Ravi Ramachandran: And the other piece of it is really build a very open company. So not just the open source and the licenses that we've actually built software on, make it available, but, ensure that we can get the inputs of a wide variety of people, both who are in the company today, which is a handful, but also the community as well.
Ravi Ramachandran: And so just, one example of that is that, the way we run the company is very much open public. we have daily standups,
Ravi Ramachandran: which is different from office hours. We actually have standups where anyone can join our standups, any day. So Miko, you're more than welcome to sit in on our standups and see both how we're building the product, what's working in the [00:45:00] company, what's not, how we tackle issues.
Ravi Ramachandran: So it's very open and very embracing,the community at large. that's one of the reasons why we got together to start the company because we very much had the shared vision of opening and doing something that's bigger than us, ourselves. So I'd say that's more philosophy and where we're taking the company.
Ravi Ramachandran: they've described the open source projects. Clearly we're building the product for the enterprise. So individual developers today, but also taking this to the enterprise, because that's been our background. And one of the things you mentioned earlier, Miko, is, what makes us different, and we touched a little bit about the technology aspects of it. A lot of this comes down to teams of people, and it's really all about the people that are building these technologies, especially since they're new and having a background in building for the enterprise is really what we've done.

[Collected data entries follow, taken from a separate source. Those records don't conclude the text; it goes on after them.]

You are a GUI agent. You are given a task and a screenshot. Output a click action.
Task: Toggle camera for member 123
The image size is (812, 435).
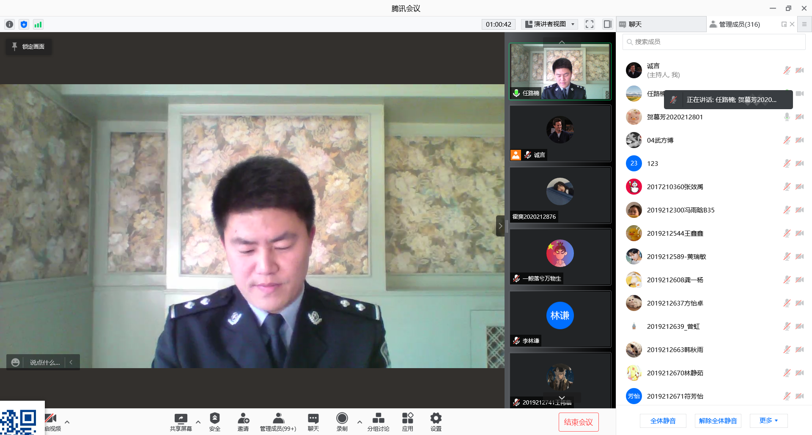[x=799, y=163]
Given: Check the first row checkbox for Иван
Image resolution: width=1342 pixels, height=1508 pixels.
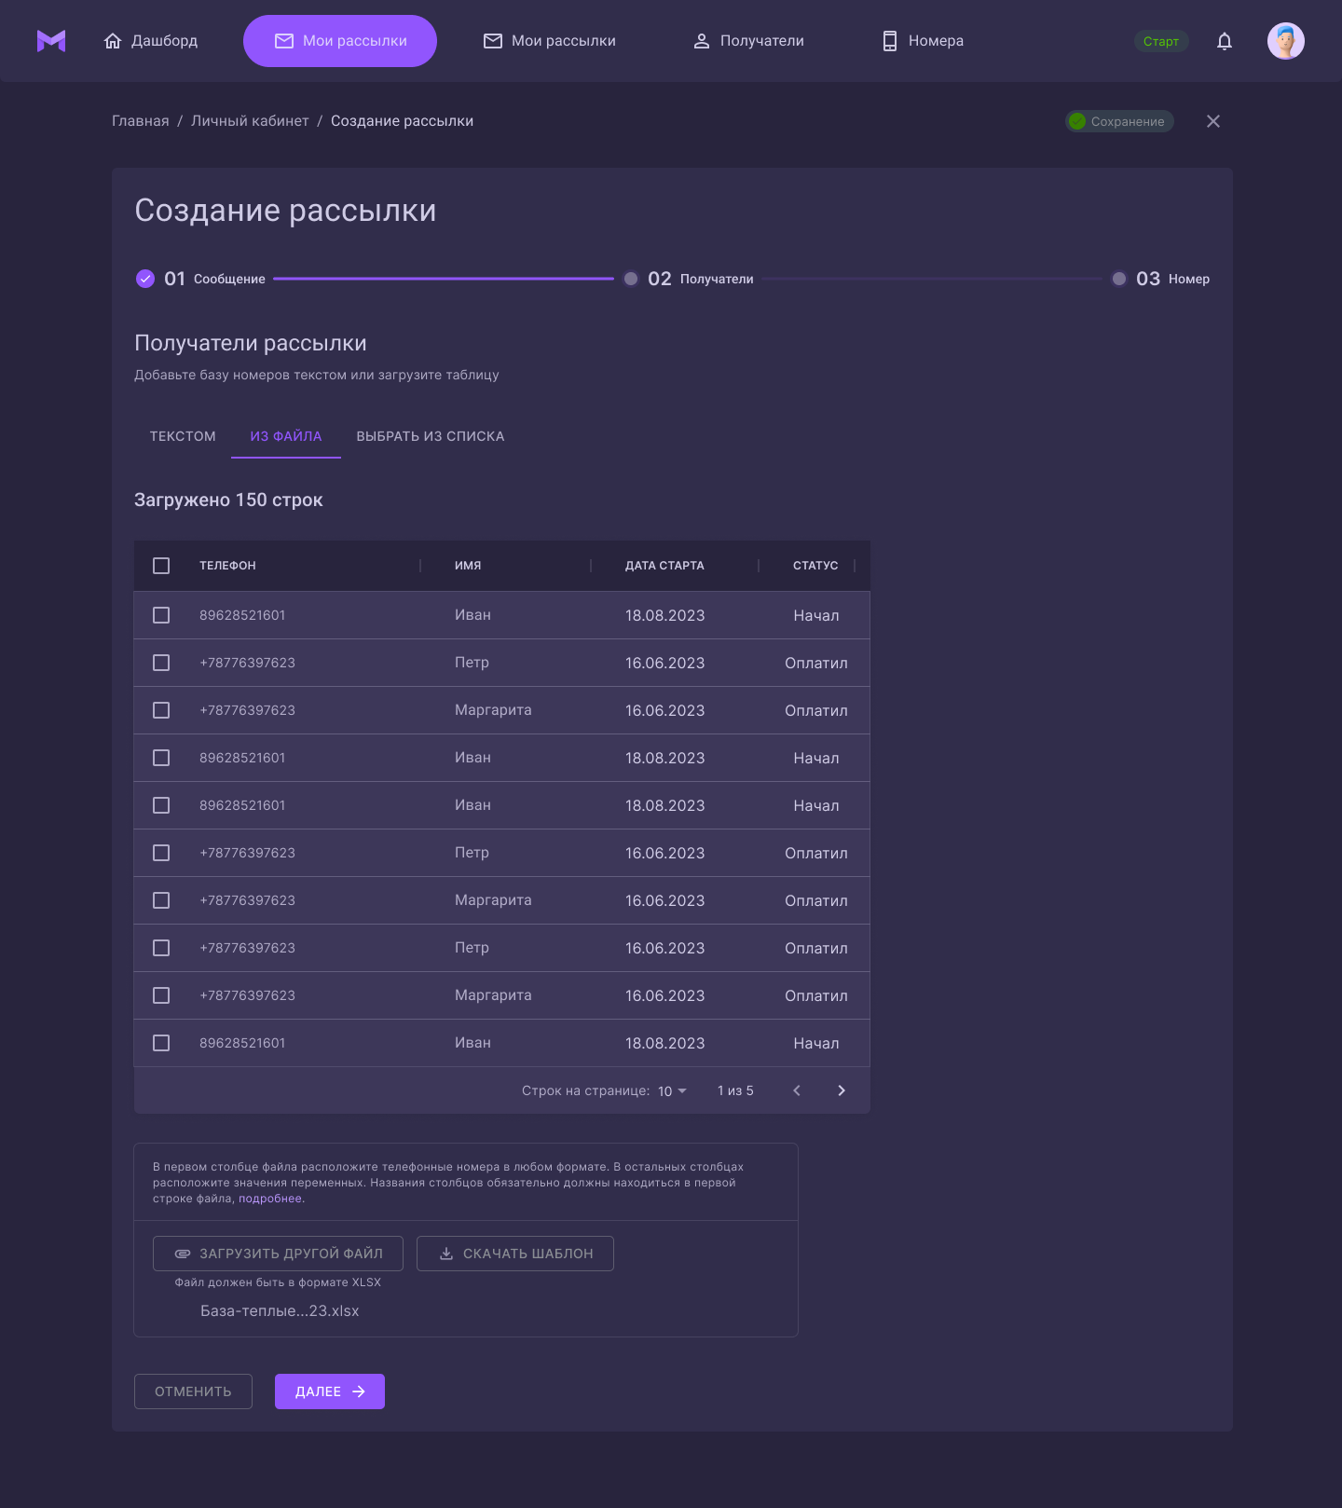Looking at the screenshot, I should click(161, 615).
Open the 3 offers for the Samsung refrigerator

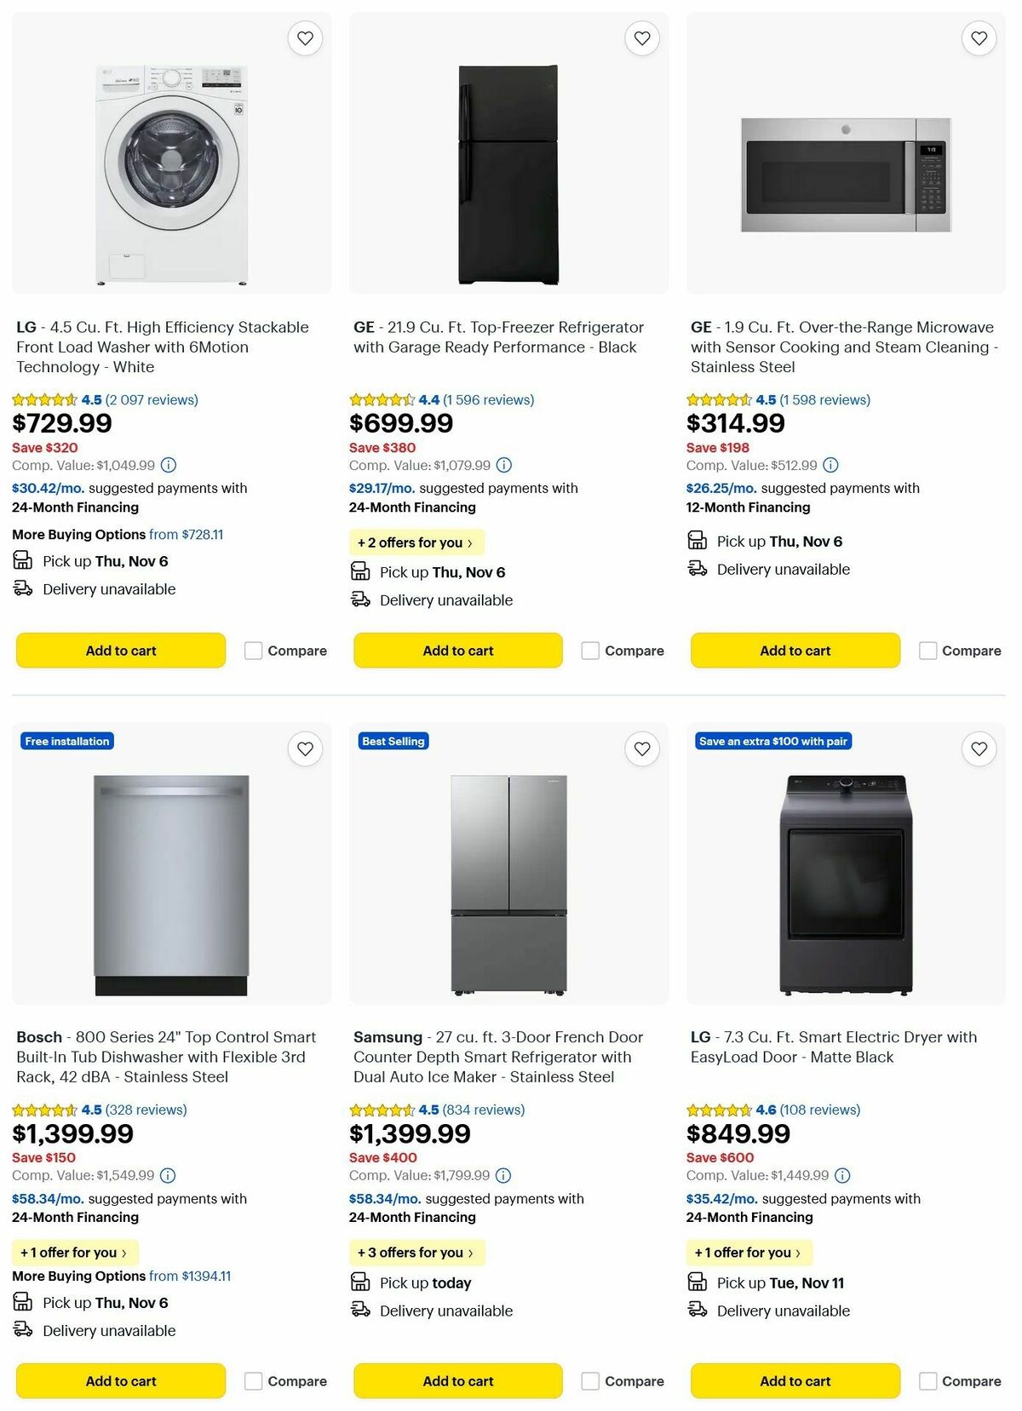coord(416,1253)
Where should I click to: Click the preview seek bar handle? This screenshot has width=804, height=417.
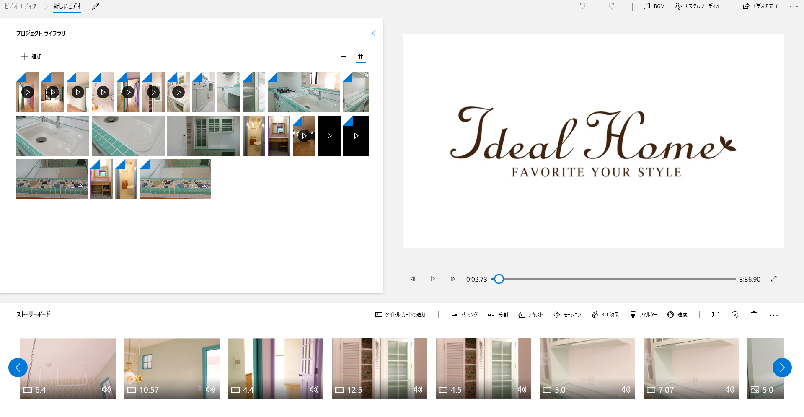499,279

And I feel like that's super critical to eventually being successful.
Ravi Ramachandran: so the technology is great, what do you do with it? How do you think about problems? And that comes from experience. So that's really super important to us. Anyway, that's just mattering of things. I don't know if it all made sense, but hopefully you [00:46:00] could put together the product vision with the vision of the company and see why we are different, not better.
Miko Pawlikowski: And I always think about that as why are we different and what makes us unique, not necessarily what makes better than, other solutions that today, frameworks that today. I think I forgot to mention how you're going to make humanity a multi planetary species and also how you're going to enhance human condition there. You might want to revise your pitch a little bit.
Ravi Ramachandran: if you have us back, we'll, we'll make sure we cover that next time.
Miko Pawlikowski: There you go. Dave, Ravi, it's been a pleasure to have you. Thank you for coming.
Dave Brewster: Thank you so much.
Ravi Ramachandran: Thanks so much. Thank you.